Add DeepSpeed Example with Pytorch Operator (#2235)

Syulin7 · web-flow · commit 2d58b49071d1 · 2024-10-17T17:10:19.000Z
Signed-off-by: Syulin7 &lt;735122171@qq.com&gt;
diff --git a/.github/workflows/publish-example-images.yaml b/.github/workflows/publish-example-images.yaml
@@ -73,3 +73,7 @@ jobs:
             platforms: linux/amd64,linux/arm64
             dockerfile: examples/jax/cpu-demo/Dockerfile
             context: examples/jax/cpu-demo
+          - component-name: pytorch-deepspeed-demo
+            platforms: linux/amd64
+            dockerfile: examples/pytorch/deepspeed-demo/Dockerfile
+            context: examples/pytorch/deepspeed-demo
diff --git a/examples/pytorch/deepspeed-demo/Dockerfile b/examples/pytorch/deepspeed-demo/Dockerfile
@@ -0,0 +1,11 @@
+FROM deepspeed/deepspeed:v072_torch112_cu117
+
+RUN apt update
+RUN apt install -y ninja-build
+
+WORKDIR /
+COPY requirements.txt .
+COPY train_bert_ds.py .
+
+RUN pip install -r requirements.txt
+RUN mkdir -p /root/deepspeed_data
diff --git a/examples/pytorch/deepspeed-demo/README.md b/examples/pytorch/deepspeed-demo/README.md
@@ -0,0 +1,37 @@
+## Training a Masked Language Model with PyTorch and DeepSpeed
+
+This folder contains an example of training a Masked Language Model with PyTorch and DeepSpeed.
+
+The python script used to train BERT with PyTorch and DeepSpeed.

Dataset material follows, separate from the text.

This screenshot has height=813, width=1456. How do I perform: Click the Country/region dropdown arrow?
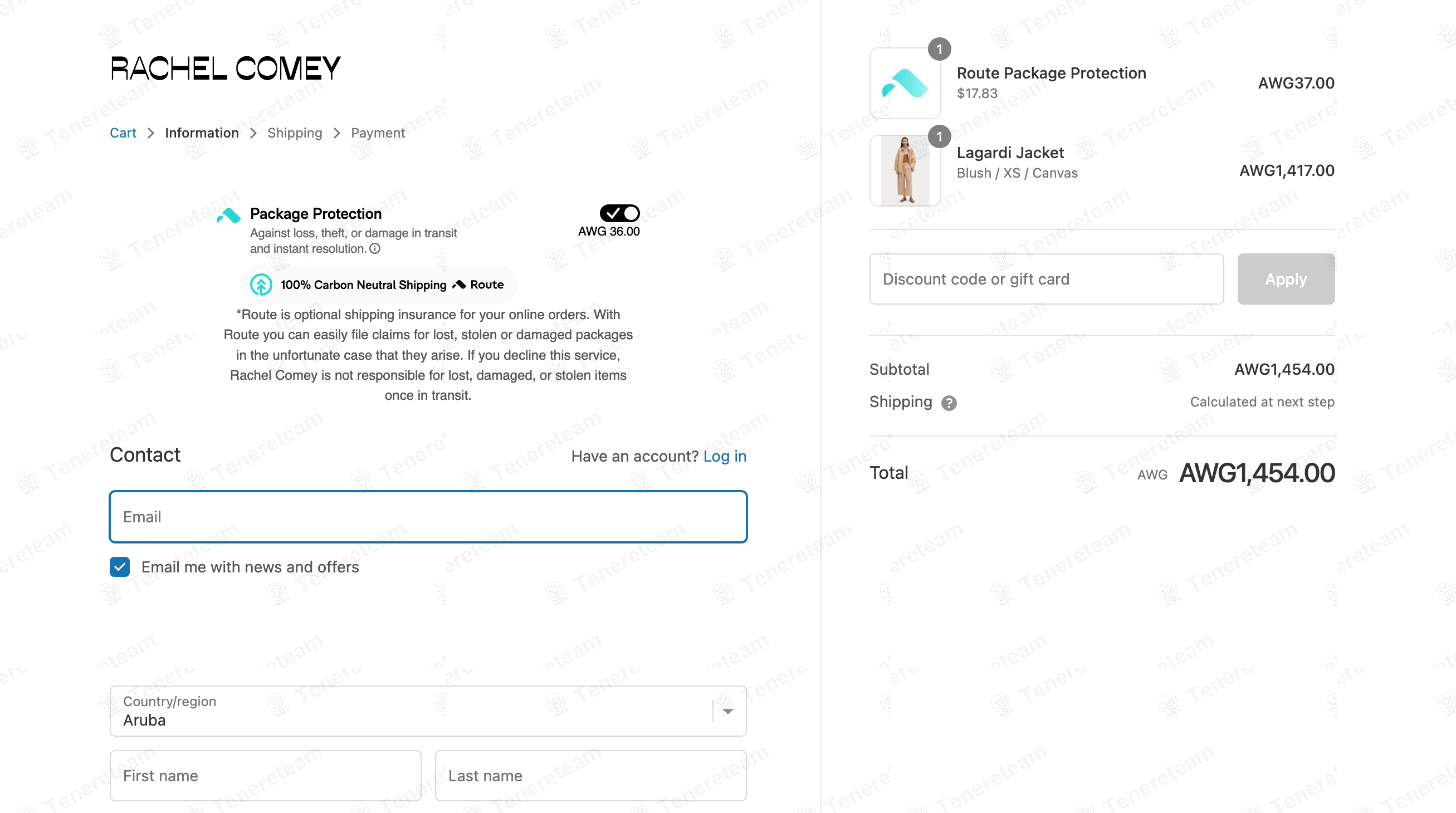[x=728, y=711]
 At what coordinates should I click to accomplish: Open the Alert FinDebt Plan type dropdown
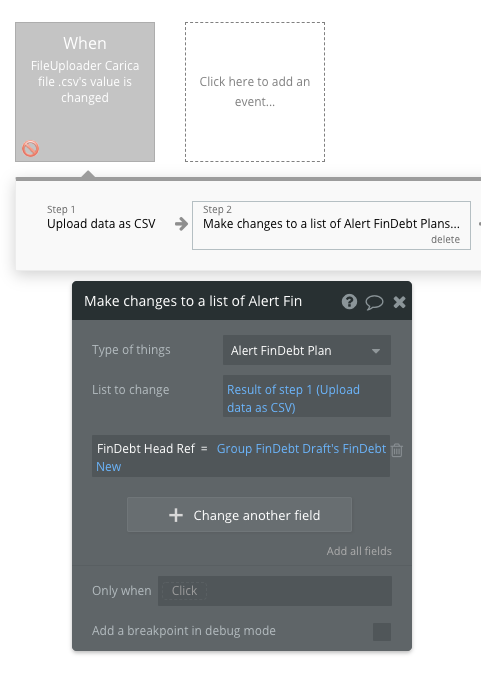click(x=307, y=350)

For more information, please refer to the [DeepSpeedExamples](https://github.com/microsoft/DeepSpeedExamples/blob/master/training/HelloDeepSpeed/README.md).
+
+DeepSpeed can be deployed by different launchers such as torchrun, the deepspeed launcher, or Accelerate.
+See [deepspeed](https://huggingface.co/docs/transformers/main/en/deepspeed?deploy=multi-GPU&pass-config=path+to+file&multinode=torchrun#deployment).
+
+This guide will show you how to deploy DeepSpeed with the `torchrun` launcher.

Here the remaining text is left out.